From Amroha To The Moon Small-town woman Khushboo Mirza broke stereotypes to reach ISRO
The Entrance to Chaugori Mohalla, a small Muslim locality in Uttar Pradesh’s Amroha town, about 200 km from Delhi, isn’t the least bit inviting. A sixfoot- wide serpentine stretch, rutted and grimy, lies beyond - the only way into the neighborhood. Today, however, it does not deter a stream of people eager to visit the house of the Mirzas, a short distance in. The woman they have come to meet, Khushboo Mirza, opens the door and welcomes them warmly. Khushboo is soon joined by her spirited mother, Farhat, and the mother-daughter duo proceeds to smash one stereotype after another in an hour-long chat. “Hindi or English?” I ask Khushboo. “English will be fine,” comes the confident reply from the 23-year-old, who studied in the local Hindi-medium school till Class 10. The flow of guests to the Mirza home is growing everyday. “I had never imagined that I would become such an icon,” says Khushboo, as her mother glances at their six-seat dining table, now covered with commemorative inscriptions and bouquets. Khushboo, an engineer with the Indian Space Research Organization (ISRO), is the youngest member of the team of 12 engineers of the Check-Out Division of India’s maiden moon mission, Chandrayaan-I. Her task was to carry out the vacuum, thermal and assembly examinations in different simulated conditions on various components of the satellite. “We had to check and see how the satellite would perform in space,” says the engineer, who joined India’s premier body for space research in 2006. More people have come to congratulate the Mirzas since Chandrayaan-I was launched in October 2008 than have visited the Mirzas on Eid in several years put together. “Kai log to sochte hain ki Khushboo chaand par gayee thi (Some think Khushboo had gone to the moon and ask her when she returned),” Farhat chuckles. A few years back, however, the Mirzas were in very different circumstances. Farhat, widowed at 30 after her husband Sikandar passed away in 1994, worked at the
family’s petrol pump to pay her children’s school fees and keep the house running. Khushboo was seven at that time; her younger sister Mehak, now a student of engineering at Moradabad Institute of Technology, was four; and her older brother, Khushtar, now a BTech graduate from Jamia Millia Islamia in Delhi, was 10. “My husband was an engineer and it was his dream to see his daughters excel. And I knew it wasn’t possible without giving them a good education,” says Farhat. For the Mirzas, education for women wasn’t a novel idea as Farhat is a graduate from a Moradabad college. Moreover, Farhat’s sister teaches English at a public school in Dehradoon and her two nieces are doing their PhD in the US. “I taught my children to reach for the stars,” states the 45-year-old proudly. They did. After her Class 10 examinations, Khushboo, a district level volleyball player, joined the Aligarh Muslim University (AMU) and later applied for a BTech at the same university. She became the first girl to fight an election in AMU. Though she did not win, she managed to encourage other girls to take the plunge, one of whom even won election the following year. Subsequent to her graduation, Khushboo received a job offer from Adobe Software, but gave it up in October 2006 to join ISRO for a salary much lower than what Adobe offered. Farhat, who accompanied her daughter to ISRO training programmes across the country, says there was no question of rejecting the ISRO offer for the extra money Adobe offered. “Khushboo was eager to contribute to Indian science and I was only happy to let her do so,” she says. For a year and 10 months, Khushboo says, she worked conscientiously with her team to accomplish the mission. “I observed my Ramzan fasts, prayed and even celebrated Eid at the testing centre,” she says, spelling out that she is no different from any other Muslim woman who follows Islam and its customs. However, she acknowledges that she owes her success to her family’s liberal background. Back in Amroha for a 15-day winter break, Kushboo is acclimatizing herself to the newfound attention. “I was only a small part of a big mission, of a bigger dream that the country had seen. The praise I’m getting is overwhelming.”

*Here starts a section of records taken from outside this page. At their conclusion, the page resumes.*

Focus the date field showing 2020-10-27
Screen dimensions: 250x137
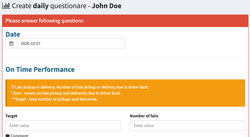pyautogui.click(x=71, y=43)
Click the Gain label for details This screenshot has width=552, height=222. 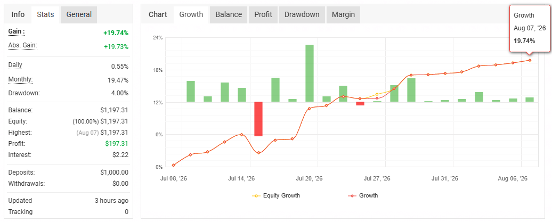pyautogui.click(x=17, y=31)
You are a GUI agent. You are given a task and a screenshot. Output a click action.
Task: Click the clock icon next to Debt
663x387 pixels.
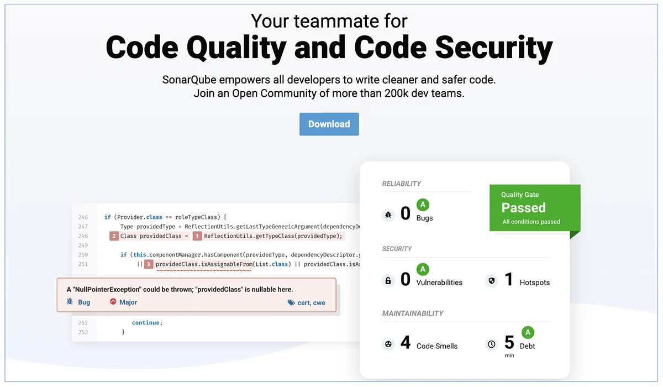[491, 344]
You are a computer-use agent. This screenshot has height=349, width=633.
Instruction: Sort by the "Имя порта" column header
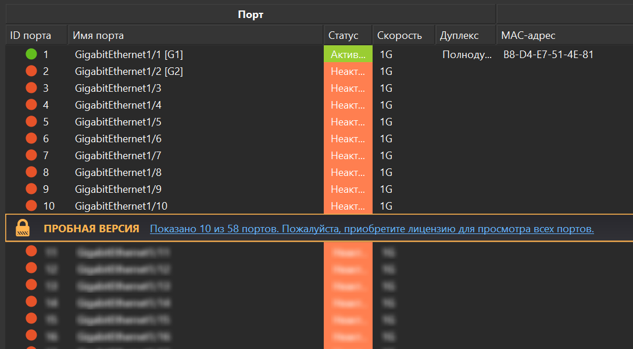coord(98,35)
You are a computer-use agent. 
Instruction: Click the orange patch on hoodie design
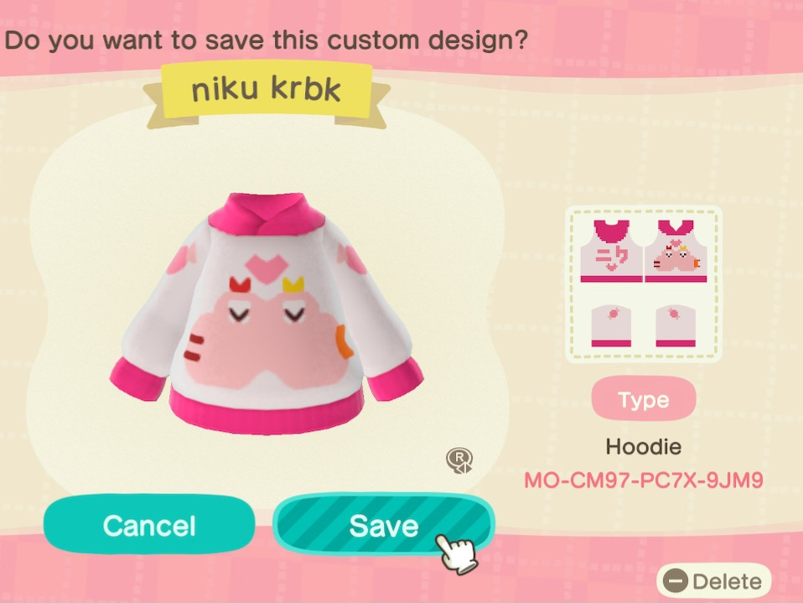[x=345, y=342]
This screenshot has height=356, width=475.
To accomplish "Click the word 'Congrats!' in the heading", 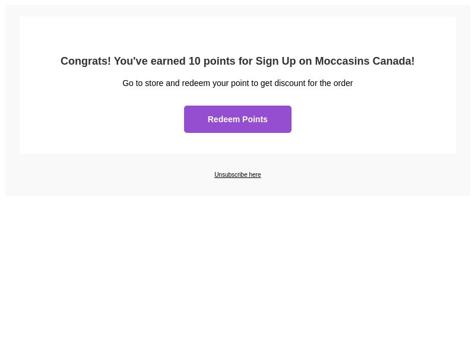I will pyautogui.click(x=86, y=61).
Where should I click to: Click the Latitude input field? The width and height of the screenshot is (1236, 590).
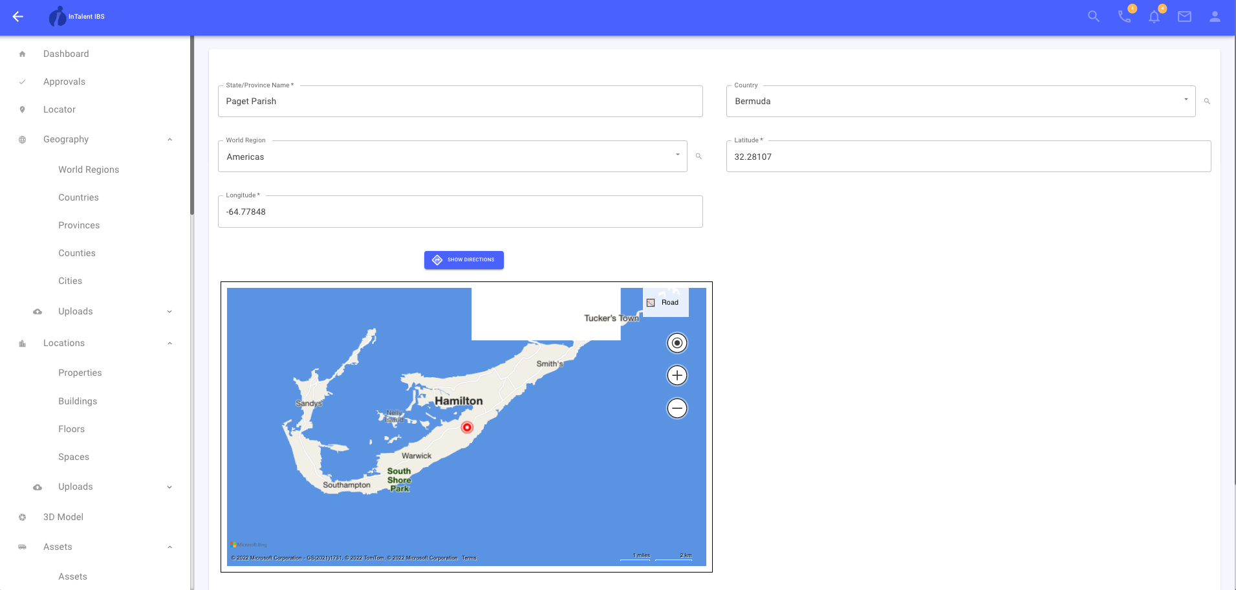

Her First brush with stardom began when she had barely reached her house in Amroha on a night last month, her first visit after the success of Chandrayaan-I. She was confronted by a reporter and his photographer who had been outside the house of the Mirzas to photograph Kushboo for the paper’s edition the next day. That was only to preempt the numerous visits and accolades from well-wishers and invitations for the aeronautical engineer to address and “inspire” students in the town’s schools and colleges. Asked why she thinks the floodgates of commemoration and recognition have opened, she says, “I am a Muslim girl from a small town and yet I have contributed to Indian science.” She is quick to clarify that education and religion are independent of each other. “Times haves changed and the attitude of people towards Muslim girls also needs to change. Our families do educate us,” she says. At 23, Khushboo is proud of the fact that unlike other women her age, she chose a modest government job over a lucrative one for a foreign software firm. The need she perceived, of contributing to research in pure sciences in the country, has led the way. Chandrayaan-1 is the result of many such individual compromises. So what does being an icon for young girls in a town, 70 percent of whose population is Muslim, signify? “Muslim girls don’t have a role model to look up to in small towns like Amroha. Their education is often truncated, which confines them to domestic life,” she says as she prepares to address another gathering of local students. “Wherever I go, I underline the significance of education for girls. I encourage them to stand up for themselves and speak up.” Khushboo realizes that she needs to divert the spotlight on her, to the more urgent issues of educating young Muslim girls. Not just Amroha, but girls in the country have few women icons who have raced past the hurdles of chauvinism, and reached for the moon.